Starting with the line that holds "The width and", repeat each line through the last one below, exactly. Pictures stay out.
**** Records for this task
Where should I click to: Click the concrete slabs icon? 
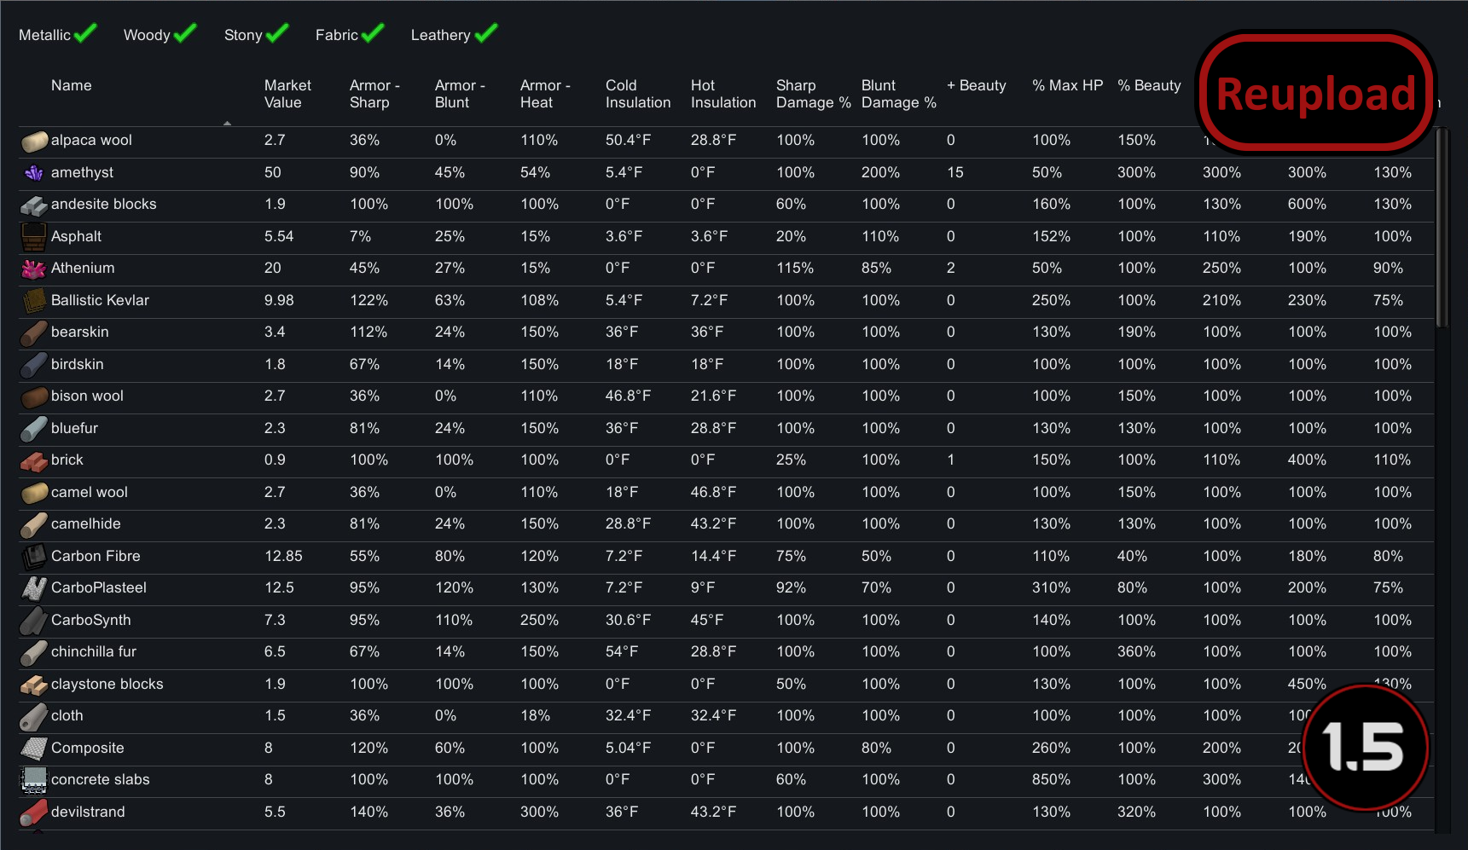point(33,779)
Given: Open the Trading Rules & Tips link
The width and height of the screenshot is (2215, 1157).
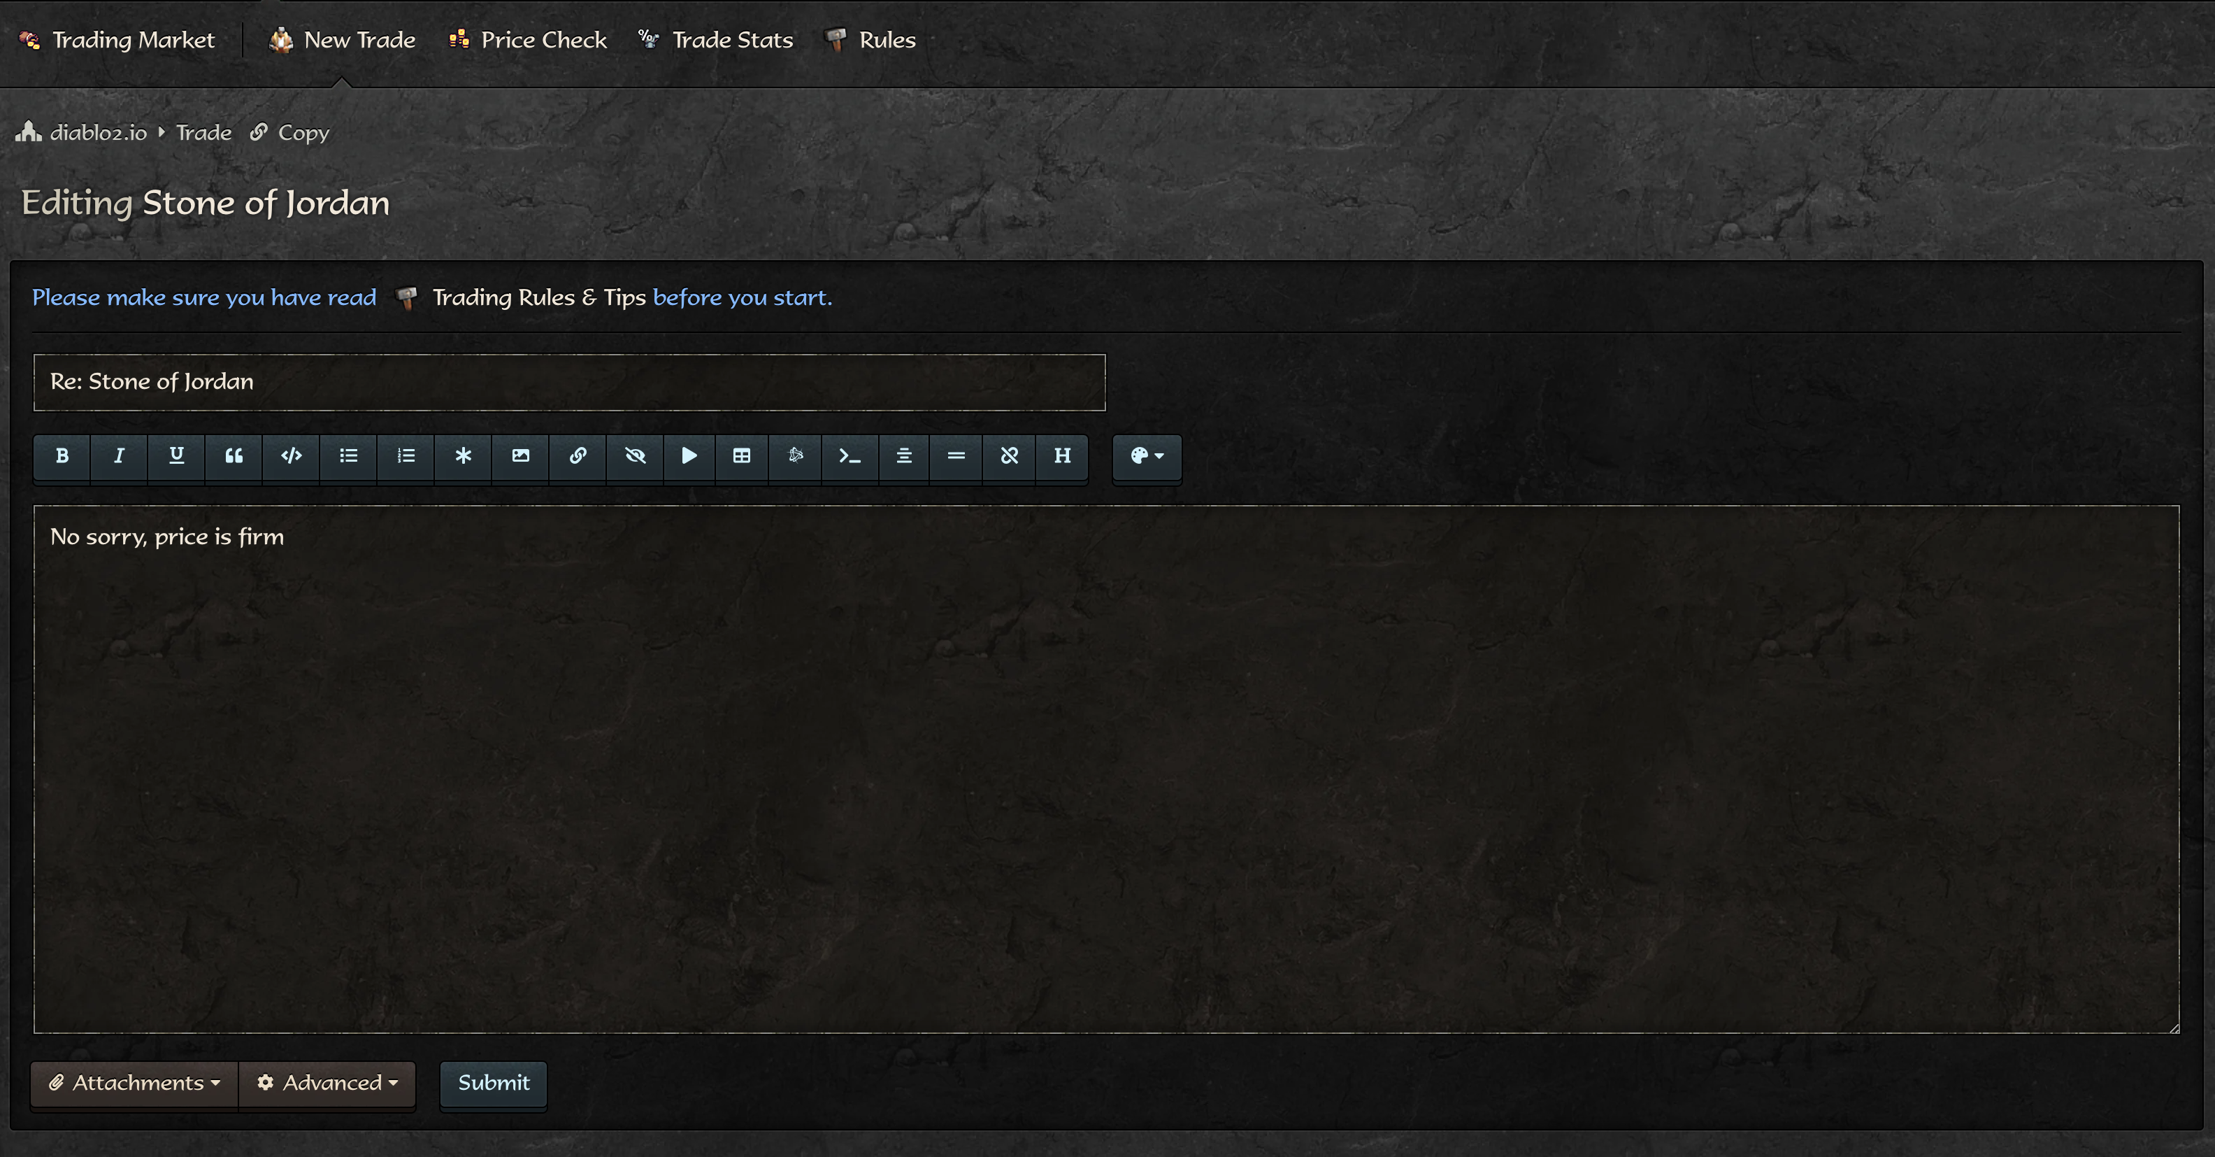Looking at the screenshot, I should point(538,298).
********
> Problem solution
The width and height of the screenshot is (2215, 1157).
Looking at the screenshot, I should point(538,298).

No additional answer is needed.